Task directions:
Reproduce only the stretch of entries below that begins at the first line and ends at the line holding "Image resolution: width=262 pixels, height=315".

Working data:

::::::::

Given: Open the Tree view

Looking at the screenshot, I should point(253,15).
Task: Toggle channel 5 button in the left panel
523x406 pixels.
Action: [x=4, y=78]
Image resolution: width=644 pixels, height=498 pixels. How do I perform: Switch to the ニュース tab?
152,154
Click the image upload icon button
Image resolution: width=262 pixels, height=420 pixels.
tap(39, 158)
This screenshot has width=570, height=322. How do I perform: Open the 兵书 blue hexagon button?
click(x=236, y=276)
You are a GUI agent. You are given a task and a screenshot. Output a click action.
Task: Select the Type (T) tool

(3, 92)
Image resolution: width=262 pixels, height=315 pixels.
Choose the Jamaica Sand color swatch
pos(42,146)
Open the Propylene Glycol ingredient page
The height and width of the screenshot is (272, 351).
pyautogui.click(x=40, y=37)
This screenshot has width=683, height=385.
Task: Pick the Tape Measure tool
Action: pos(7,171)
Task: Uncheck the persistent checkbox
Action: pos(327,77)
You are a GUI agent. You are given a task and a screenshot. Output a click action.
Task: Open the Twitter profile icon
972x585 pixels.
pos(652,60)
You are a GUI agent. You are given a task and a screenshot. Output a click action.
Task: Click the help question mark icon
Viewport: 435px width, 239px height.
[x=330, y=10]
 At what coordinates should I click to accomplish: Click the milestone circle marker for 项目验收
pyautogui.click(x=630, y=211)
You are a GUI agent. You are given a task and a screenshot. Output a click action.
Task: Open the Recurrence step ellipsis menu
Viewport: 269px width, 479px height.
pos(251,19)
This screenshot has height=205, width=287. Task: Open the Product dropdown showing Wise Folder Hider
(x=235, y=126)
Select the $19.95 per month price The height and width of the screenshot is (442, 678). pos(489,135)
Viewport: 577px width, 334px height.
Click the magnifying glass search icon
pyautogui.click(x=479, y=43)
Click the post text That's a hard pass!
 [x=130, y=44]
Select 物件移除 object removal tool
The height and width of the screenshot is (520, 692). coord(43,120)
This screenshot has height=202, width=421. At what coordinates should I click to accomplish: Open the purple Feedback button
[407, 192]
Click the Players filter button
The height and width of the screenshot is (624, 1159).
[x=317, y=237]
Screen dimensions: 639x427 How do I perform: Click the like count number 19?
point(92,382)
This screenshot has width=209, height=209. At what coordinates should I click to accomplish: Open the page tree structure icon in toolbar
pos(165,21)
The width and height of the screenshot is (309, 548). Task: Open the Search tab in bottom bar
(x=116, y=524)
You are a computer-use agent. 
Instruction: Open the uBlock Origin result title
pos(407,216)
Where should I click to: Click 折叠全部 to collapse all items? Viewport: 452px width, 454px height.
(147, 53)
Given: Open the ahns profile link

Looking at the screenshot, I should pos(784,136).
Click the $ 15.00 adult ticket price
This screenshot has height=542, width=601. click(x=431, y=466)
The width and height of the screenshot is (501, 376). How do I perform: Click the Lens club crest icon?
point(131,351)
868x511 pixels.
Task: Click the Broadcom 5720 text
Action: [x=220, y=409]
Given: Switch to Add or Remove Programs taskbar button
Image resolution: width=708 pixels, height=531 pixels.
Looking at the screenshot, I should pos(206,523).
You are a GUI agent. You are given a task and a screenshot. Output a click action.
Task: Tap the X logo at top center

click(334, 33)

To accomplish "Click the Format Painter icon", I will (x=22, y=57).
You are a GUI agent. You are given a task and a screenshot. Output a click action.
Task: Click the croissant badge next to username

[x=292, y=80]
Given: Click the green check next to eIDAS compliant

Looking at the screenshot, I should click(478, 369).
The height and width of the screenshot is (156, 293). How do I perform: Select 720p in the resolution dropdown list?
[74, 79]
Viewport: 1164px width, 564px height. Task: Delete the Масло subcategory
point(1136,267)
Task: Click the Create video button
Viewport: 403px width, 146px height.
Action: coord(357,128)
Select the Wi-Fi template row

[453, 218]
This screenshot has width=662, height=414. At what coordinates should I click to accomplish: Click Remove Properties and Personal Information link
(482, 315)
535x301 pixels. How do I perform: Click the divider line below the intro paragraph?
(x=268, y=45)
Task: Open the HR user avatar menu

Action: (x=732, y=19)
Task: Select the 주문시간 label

::::::::

The answer:
Given: Open the Tree view

Looking at the screenshot, I should point(253,15).
Task: Toggle channel 5 button in the left panel
523x406 pixels.
Action: [x=4, y=78]
Image resolution: width=644 pixels, height=498 pixels. How do I perform: Switch to the ニュース tab?
152,154
Click the image upload icon button
Image resolution: width=262 pixels, height=420 pixels.
tap(39, 158)
This screenshot has width=570, height=322. How do I perform: Open the 兵书 blue hexagon button?
click(x=236, y=276)
You are a GUI agent. You are given a task and a screenshot. Output a click action.
Task: Select the Type (T) tool

(3, 92)
Image resolution: width=262 pixels, height=315 pixels.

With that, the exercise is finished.